A $1.5 billion takeover bid instigated by Cimic’s biggest shareholder, Hochtief (which is controlled by ACS), has led to the German construction group securing 87.8 per cent of the Australian company, up from 78.58 per cent before the hostile bid was launched in late February. But part of this increase has been obtained by Hochtief buying shares on market rather than acceptances into the offer.
Under Australian takeover laws, Hochtief needs to get 95.92 per cent of Cimic by the bid’s April 11 closing date to be able to immediately compulsorily acquire the rest of the construction group.
If Hochtief gets more than 90 per cent of Cimic but not as much as 95.92 per cent, it can still try to compulsorily acquire the remaining shares, but it will be a longer process.
Hochtief will have to get its own independent expert’s report stating whether the offer represents fair value for the stock, and also send shareholders an objection form within six months of takeover closing. Hochtief also has the option of extending the takeover’s closing date beyond April 11.
The takeover bid has been recommended by Cimic’s two independent directors but an independent report from Grant Thornton commissioned by the directors said the offer represented a lower premium for control than other recent acquisitions in the mining and engineering sector.
One CIMIC shareholder who started buying shares in the company in the early 1990s (when it was known as Leighton Holdings) said the takeover was “completely opportunistic” and that he believed the company was worth $30 per share.

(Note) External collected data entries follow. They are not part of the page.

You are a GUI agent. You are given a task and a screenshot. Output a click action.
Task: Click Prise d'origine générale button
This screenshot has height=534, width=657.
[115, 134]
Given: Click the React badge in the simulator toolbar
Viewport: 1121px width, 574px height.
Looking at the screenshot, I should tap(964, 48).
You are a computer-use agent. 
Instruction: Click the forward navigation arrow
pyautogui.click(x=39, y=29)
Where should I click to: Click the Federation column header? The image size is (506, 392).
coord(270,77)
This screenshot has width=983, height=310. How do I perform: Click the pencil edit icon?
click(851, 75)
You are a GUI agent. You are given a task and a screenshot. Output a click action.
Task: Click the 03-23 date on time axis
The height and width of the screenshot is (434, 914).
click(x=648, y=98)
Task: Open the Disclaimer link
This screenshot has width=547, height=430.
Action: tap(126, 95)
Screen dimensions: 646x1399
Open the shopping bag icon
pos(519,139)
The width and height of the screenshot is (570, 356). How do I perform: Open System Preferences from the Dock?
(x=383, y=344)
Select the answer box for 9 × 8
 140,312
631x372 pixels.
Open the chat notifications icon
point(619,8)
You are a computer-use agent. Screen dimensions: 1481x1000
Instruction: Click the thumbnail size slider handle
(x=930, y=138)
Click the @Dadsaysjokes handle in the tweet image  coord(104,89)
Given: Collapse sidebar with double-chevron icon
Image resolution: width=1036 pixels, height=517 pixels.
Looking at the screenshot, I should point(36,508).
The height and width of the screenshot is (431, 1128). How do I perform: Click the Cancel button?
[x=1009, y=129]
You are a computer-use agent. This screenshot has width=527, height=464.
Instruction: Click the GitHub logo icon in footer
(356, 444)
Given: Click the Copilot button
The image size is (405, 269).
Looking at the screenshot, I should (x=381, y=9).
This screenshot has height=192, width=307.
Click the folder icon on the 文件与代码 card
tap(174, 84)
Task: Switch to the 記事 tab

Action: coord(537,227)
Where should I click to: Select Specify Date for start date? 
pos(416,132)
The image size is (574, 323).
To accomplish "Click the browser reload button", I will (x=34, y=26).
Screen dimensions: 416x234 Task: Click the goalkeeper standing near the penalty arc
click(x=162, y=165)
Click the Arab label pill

The investor said that while he had sold two-thirds of his holdings on market since the $22-per-share cash bid was announced because it was held in a self-managed superannuation fund, he was undecided about whether to sell the remaining shares.
Morningstar analysts said in late March that Hochtief’s takeover bid had a “50-50” change of success. The research group estimates the fair value of Cimic’s stock is $27.75 per share.
While Hochtief could further creep up Cimic’s register if the takeover bid fails, continuing to buy shares on market, the company appears to be “on the verge of a turnaround” as it continues to win billions of dollars of new projects, Morningstar said.
Separately, Cimic has been distancing itself from the management of Ventia, the services group that listed in November. Cimic owns almost 33 per cent of Ventia and has the rights to nominate two directors to its board. But Cimic’s fully owned subsidiary, UGL, competes with Ventia.
Cimic said last week it would remove its nominated directors from Ventia’s board and would abstain from any involvement in appointing future directors or the services company’s CEO.
The construction group will now be able to account for its investment in Ventia as a financial asset, and will make an undisclosed, non-cash, one-off gain, Cimic said.